Here we find perhaps are largest load of talent yet. Thus, the remarkable current UK Women’s Basketball star Rhyne Howard, Baseball standout J.T. Riddle and Layton Rouse whose number is retired by Kentucky Men’s Basketball did not make the cut.
We still find three UK Athletics Hall of Famers with two coming from the gridiron and the other from the hardwood.
Moe Williams (Football 1993-95)
Outside of Benny Snell and Sonny Collins, there’s perhaps no better running back in the history of Kentucky Football than Moe Williams. In three seasons with the Wildcats, Williams ran for 3,333 yards and 26 touchdowns while adding 313 receiving yards. He ranks third in program history in career rushing yards and is tied for second in touchdowns.
In 1995, Williams ran for a career-high 1,600 yards, which led the SEC and set a single-season program record that still stands today. He also added 17 touchdowns to help first-team All-SEC and the SEC Offensive Back of the Year.
On Sept. 23, 1995, of Williams broke the program’s single-game rushing record when he exploded for 299 yards against South Carolina. He scored four touchdowns that day, which puts him in a five-way tie for the programs’ single-game record.
He was drafted in the third round of the 1996 NFL Draft by the Minnesota Vikings and went onto play 10 NFL seasons with all but nine coming in Minnesota. Williams was inducted into the UK Athletics Hall of Fame in 2007.
Babe Parilli (Football 1949-51)
Despite playing in an era of football that was known for being run-heavy, Babe Parilli is still seen as the best quarterback in UK program history by many.
In three seasons as Kentucky’s starting quarterback, Parilli led the Wildcats to a 28-8 record. He was named a first-team All-American in 1950 and 1951 while finishing third and fourth in Heisman Trophy voting. The two-time All-American led Kentucky to an 11-1 1950 season that ended with an SEC Championship, Sugar Bowl victory over Oklahoma and the programs lone National Championship.
Parilli’s career 4,351 passing yards rank eighth in program history while his 50 passing touchdowns rank fourth. He was drafted fourth overall in the 1952 NFL Draft by the Green Bay Packers.

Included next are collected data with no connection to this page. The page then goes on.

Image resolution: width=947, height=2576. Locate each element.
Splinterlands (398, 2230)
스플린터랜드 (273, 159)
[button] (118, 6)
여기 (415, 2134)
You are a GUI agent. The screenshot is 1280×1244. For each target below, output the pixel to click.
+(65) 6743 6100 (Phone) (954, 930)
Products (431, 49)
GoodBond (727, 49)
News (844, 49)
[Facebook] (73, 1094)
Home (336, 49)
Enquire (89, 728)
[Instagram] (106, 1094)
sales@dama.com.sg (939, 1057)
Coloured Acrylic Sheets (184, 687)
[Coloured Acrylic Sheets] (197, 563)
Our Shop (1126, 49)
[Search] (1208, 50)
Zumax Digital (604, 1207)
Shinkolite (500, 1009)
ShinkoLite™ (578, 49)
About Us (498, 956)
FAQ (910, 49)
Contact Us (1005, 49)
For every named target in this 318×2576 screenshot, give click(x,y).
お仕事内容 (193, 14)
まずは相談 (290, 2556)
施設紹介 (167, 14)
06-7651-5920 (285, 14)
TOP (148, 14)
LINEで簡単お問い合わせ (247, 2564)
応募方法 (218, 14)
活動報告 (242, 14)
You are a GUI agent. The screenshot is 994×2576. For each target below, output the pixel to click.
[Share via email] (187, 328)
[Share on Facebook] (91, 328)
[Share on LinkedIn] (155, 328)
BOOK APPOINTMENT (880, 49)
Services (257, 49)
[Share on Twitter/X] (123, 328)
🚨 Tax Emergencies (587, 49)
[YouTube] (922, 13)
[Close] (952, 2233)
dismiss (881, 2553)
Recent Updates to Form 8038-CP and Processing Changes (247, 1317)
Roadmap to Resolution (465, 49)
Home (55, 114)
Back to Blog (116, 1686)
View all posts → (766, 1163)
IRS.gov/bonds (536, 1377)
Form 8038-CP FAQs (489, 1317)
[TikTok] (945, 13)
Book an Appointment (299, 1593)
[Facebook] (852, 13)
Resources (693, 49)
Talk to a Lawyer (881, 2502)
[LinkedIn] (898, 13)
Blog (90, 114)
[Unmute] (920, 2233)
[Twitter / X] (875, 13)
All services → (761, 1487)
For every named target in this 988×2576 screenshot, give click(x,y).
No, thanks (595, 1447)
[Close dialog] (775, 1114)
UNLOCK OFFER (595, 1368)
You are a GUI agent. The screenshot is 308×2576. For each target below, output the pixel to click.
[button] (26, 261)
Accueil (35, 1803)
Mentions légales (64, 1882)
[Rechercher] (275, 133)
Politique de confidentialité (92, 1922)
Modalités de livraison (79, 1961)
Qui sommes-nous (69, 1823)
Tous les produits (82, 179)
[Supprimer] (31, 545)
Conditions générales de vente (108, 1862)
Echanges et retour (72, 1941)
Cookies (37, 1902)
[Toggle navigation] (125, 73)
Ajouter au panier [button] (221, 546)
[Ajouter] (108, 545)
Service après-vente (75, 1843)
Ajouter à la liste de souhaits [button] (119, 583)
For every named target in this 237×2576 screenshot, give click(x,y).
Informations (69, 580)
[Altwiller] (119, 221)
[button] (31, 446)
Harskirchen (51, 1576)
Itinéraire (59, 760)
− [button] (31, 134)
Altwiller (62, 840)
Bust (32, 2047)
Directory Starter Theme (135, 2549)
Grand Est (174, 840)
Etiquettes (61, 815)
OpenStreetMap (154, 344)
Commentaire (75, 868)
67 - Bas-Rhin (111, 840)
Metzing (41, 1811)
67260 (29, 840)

As a member of the New York Jets in 1968, Parilli earned a Super Bowl ring. He was inducted into the UK Athletics Hall of Fame in 2005.
Louie Dampier (Men’s Basketball 1964-67)
Our final No. 10 is the legendary Louie Dampier. Dampier played three seasons for the Wildcats and scored 1,575 points with 409 rebounds.
He was named First Team All-SEC three times and a Consensus Second-team All-American in both 1966 and 1967. During the 1965-66 season, Dampier averaged 21.1 points with 4.9 rebounds.
The Cincinnati Royals drafted Dampier in the 1967 NBA Draft. He went onto play most of his pro career in the ABA with the Kentucky Colonels, where he became a seven-time all-star. He was inducted into the UK Athletics Hall of Fame in 2005. His No. 10 now hangs in the Rupp Arena rafters.